ENTRIES SHOWN:

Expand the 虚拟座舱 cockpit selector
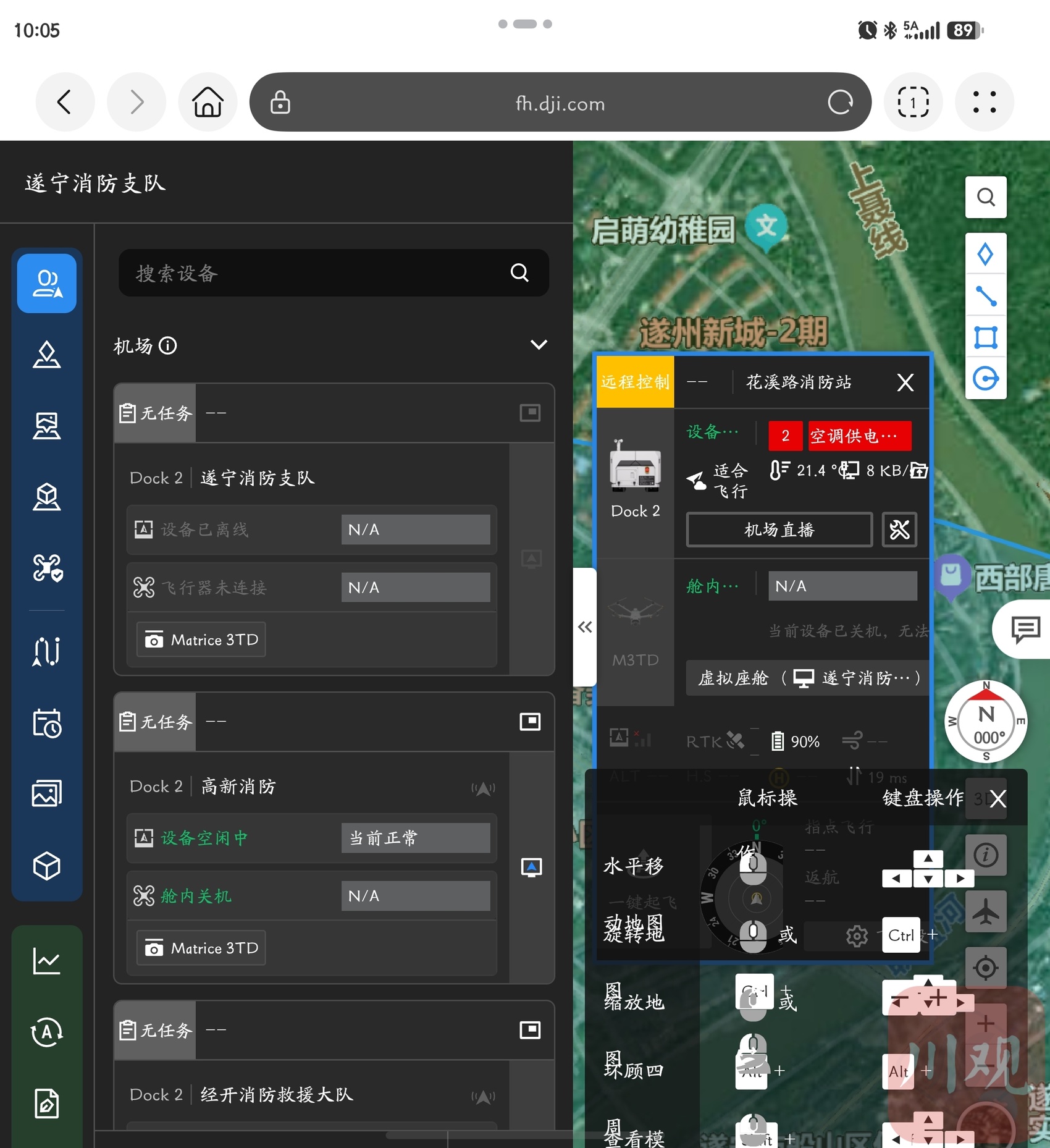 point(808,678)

...

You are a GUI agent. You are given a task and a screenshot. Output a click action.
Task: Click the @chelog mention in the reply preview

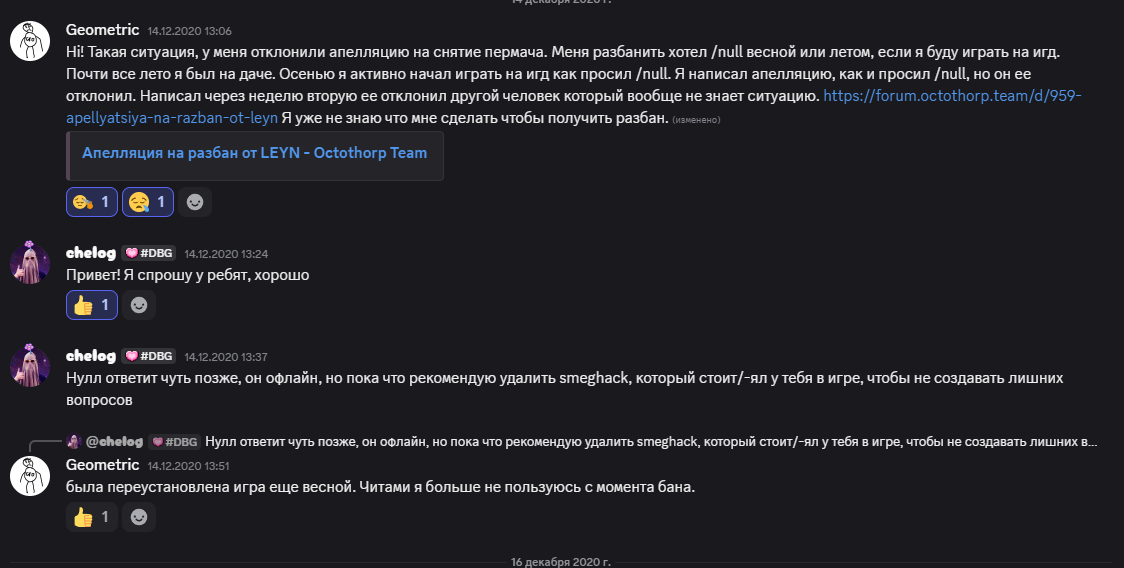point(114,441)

TASK TO CARRY OUT: In the part that opens with the line containing "You are a GUI" and closes with the line containing "point(114,441)", substitute "thread preview" for "reply preview" and change nothing else. Give back only those lines, without the pictures.

FULL RESPONSE:
You are a GUI agent. You are given a task and a screenshot. Output a click action.
Task: Click the @chelog mention in the thread preview

point(114,441)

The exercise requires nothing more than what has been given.